A fundamental change in the law introduced the maximum amount of alcohol drivers could consume before being over the limit, and made it possible for them to be breath-tested.
However, the Weston and District Licensed Victuallers Association passed a resolution ‘deploring’ the Road Safety Act of 1967.
Pub owners said takings were down 50 per cent as a result of the bill as much of their trade came from motorists driving past.
One hotelier feared traditional English pubs would become continental cafés selling coffee and light snacks, and the measures would put off tourists.
• The Milk Marketing Board hoped the new road law would be beneficial, and its members were demonstrating their milk machines in pubs.
Representatives believed many of them would install one in their bars.
• Did you think cyclists doping was restricted to the Grand Tours? Think again.
Two professional riders who had taken part in the Wills 200 guinea Grand Prix, which included the Weston Grand Prix, were suspended for two years.
One had refused to give a urine sample, and the other had taken artificial stimulants in the race.

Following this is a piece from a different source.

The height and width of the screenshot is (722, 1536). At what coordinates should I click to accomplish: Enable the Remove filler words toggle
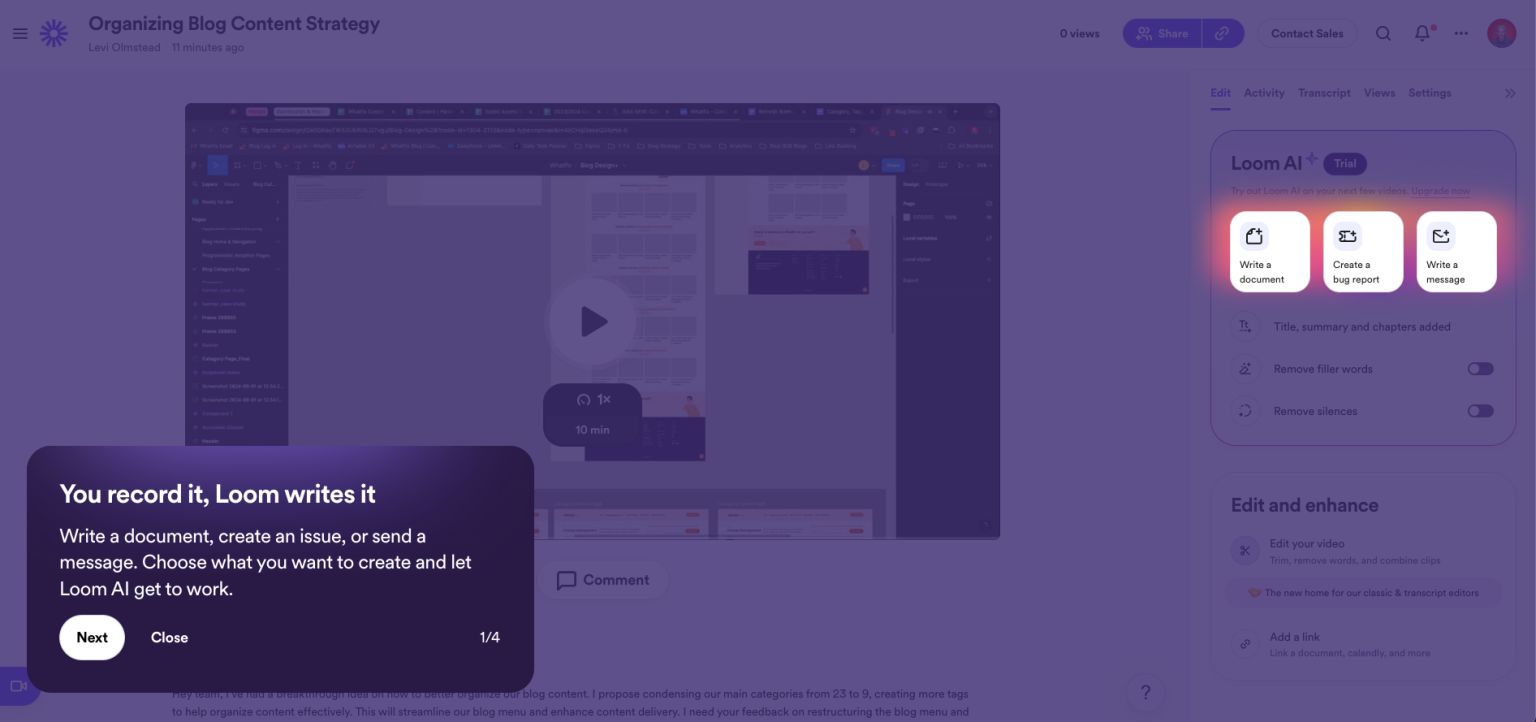click(x=1479, y=368)
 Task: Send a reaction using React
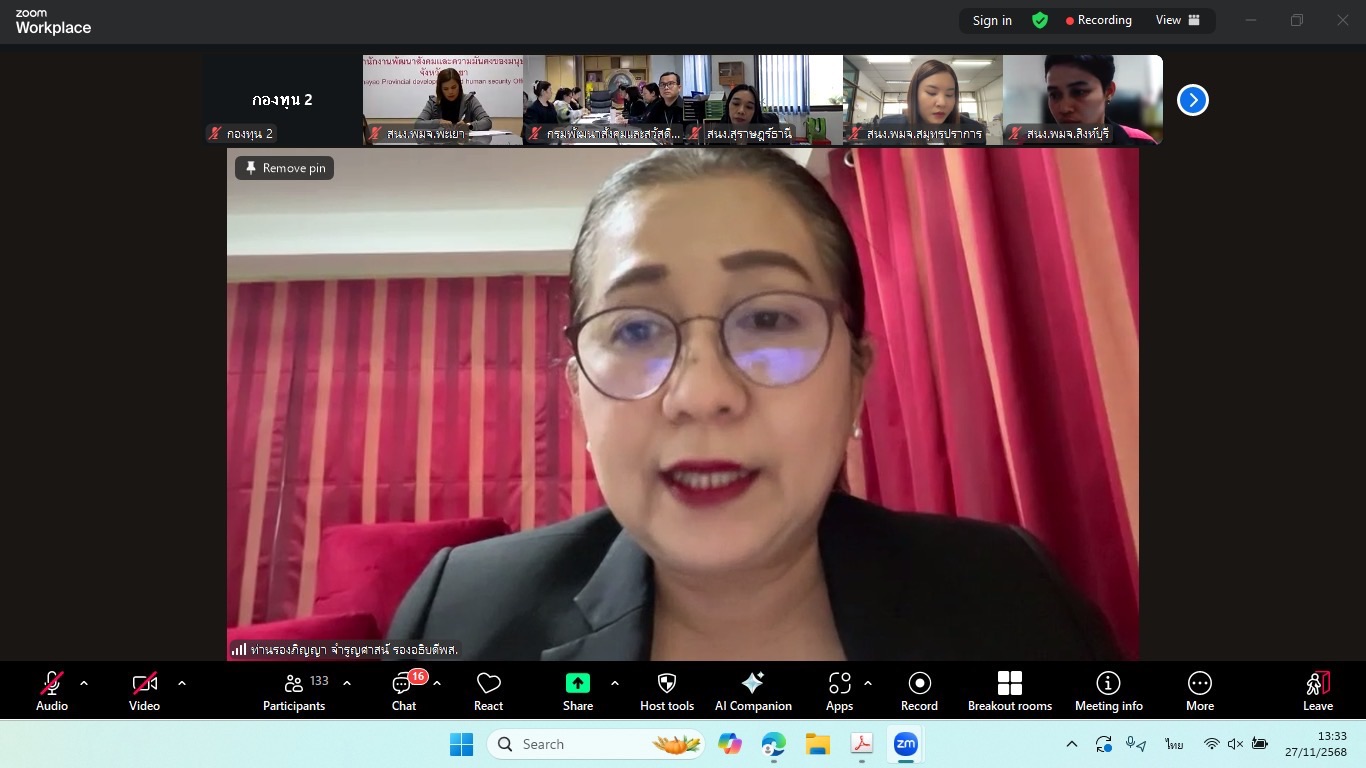[x=488, y=691]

• Many of the roads in Banwell, Loxton and East Brent were due to take a pounding from heavy traffic as construction on the North Somerset motorway was due to begin.
Around 20 miles of roads in the district were going strengthened to carry heavy lorries for the construction.
• Money was set aside by Weston Borough Council so a multi-storey car park could be built in Weston some time in 1968-69.
Councillors said there was an urgent need for one, particularly with the motorway on its way.
One councillor said: “If people cannot park in Weston, they are going to by-pass the town.”
• A new traffic system had been introduced in Weston’s town centre, which included reversing the flow of traffic in High Street.
The consensus was it had been a success, and everything had gone smoothly.
• Former Prime Minister Sir Alec Douglas-Home was going to speak at a public rally in the Winter Gardens as part of his South West tour.
• Work to stabilise the cliffs in Cheddar Gorge was going to cost £10,000 and take three to four months to complete.